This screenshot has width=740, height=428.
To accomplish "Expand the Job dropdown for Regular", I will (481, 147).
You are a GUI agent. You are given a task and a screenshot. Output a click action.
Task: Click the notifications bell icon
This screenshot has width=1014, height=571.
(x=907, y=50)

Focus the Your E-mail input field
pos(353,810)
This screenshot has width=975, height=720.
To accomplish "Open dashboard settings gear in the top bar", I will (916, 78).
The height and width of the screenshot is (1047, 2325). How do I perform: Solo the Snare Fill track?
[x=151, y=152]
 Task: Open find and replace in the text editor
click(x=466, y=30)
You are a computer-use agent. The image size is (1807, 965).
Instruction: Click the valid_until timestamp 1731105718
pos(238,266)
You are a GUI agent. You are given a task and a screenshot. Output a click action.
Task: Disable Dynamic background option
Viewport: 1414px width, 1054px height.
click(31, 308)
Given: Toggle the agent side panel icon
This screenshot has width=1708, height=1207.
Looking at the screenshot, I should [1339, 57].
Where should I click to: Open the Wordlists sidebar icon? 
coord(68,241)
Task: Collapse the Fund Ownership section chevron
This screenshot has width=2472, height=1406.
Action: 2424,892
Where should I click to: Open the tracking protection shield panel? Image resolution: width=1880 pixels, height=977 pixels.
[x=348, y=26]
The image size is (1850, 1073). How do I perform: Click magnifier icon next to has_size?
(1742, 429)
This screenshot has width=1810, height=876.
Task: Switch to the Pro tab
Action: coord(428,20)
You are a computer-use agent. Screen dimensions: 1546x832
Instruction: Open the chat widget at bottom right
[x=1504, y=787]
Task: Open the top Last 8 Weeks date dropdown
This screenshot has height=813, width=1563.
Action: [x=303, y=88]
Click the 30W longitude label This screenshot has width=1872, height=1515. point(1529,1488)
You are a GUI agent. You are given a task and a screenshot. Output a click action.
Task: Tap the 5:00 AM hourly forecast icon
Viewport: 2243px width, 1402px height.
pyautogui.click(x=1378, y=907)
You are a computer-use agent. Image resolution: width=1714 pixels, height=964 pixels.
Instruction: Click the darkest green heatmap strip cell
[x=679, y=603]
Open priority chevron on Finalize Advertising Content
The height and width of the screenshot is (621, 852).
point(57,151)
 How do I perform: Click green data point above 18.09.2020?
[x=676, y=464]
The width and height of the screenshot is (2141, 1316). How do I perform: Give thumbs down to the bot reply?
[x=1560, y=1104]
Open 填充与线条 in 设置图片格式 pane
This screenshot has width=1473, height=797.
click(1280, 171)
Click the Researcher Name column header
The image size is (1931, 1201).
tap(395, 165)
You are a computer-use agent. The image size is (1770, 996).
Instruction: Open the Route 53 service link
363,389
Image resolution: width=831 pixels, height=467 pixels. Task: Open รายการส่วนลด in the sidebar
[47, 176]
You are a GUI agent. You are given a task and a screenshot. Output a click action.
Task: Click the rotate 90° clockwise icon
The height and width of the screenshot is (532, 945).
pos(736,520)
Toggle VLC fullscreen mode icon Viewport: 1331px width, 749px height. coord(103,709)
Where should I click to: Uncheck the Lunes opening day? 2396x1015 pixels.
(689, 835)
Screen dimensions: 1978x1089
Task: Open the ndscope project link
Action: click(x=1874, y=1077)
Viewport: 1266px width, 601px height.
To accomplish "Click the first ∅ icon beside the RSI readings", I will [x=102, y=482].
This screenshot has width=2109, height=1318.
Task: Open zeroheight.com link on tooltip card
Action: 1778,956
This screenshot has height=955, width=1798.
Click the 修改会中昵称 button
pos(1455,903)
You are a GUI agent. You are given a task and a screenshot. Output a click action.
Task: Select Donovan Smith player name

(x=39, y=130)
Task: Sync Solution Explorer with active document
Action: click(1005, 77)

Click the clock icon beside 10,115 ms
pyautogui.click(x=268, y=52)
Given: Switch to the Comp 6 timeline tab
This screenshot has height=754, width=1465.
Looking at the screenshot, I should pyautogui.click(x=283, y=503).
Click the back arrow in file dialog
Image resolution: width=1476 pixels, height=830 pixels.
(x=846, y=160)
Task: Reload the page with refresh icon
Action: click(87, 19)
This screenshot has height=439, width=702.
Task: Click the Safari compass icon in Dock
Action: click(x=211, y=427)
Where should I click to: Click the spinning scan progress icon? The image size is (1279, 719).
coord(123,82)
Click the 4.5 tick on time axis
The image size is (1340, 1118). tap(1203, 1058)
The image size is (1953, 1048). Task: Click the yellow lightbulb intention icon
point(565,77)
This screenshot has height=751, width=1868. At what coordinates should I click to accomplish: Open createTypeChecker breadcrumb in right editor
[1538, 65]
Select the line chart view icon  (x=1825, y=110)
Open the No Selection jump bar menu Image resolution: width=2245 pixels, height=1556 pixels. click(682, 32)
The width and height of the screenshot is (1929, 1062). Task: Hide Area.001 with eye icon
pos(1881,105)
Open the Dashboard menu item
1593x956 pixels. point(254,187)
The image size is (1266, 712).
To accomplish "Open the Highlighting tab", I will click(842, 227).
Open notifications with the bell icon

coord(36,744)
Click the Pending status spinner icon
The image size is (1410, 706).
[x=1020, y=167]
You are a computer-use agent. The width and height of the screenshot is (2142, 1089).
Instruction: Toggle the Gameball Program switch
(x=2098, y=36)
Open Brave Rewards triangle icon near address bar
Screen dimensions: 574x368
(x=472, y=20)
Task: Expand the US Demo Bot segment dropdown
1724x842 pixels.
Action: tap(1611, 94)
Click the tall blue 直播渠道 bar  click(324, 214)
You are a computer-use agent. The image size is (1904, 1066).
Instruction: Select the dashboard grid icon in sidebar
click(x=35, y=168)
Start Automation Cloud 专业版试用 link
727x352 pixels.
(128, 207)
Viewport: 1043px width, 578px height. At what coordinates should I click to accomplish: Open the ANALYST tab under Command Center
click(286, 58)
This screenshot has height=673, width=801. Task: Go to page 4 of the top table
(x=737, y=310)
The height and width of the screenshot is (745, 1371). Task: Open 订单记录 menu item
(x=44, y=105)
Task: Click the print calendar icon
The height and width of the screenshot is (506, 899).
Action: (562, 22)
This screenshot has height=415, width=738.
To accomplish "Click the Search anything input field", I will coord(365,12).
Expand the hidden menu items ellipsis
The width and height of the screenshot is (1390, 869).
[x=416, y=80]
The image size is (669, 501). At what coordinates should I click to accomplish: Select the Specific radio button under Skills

TO DO:
The lines to report are those in the material above that contain the word "Expand"; copy every one of them.

TASK OUTPUT:
To accomplish "Expand the Job dropdown for Regular", I will (481, 147).
Task: Expand the US Demo Bot segment dropdown
Expand the hidden menu items ellipsis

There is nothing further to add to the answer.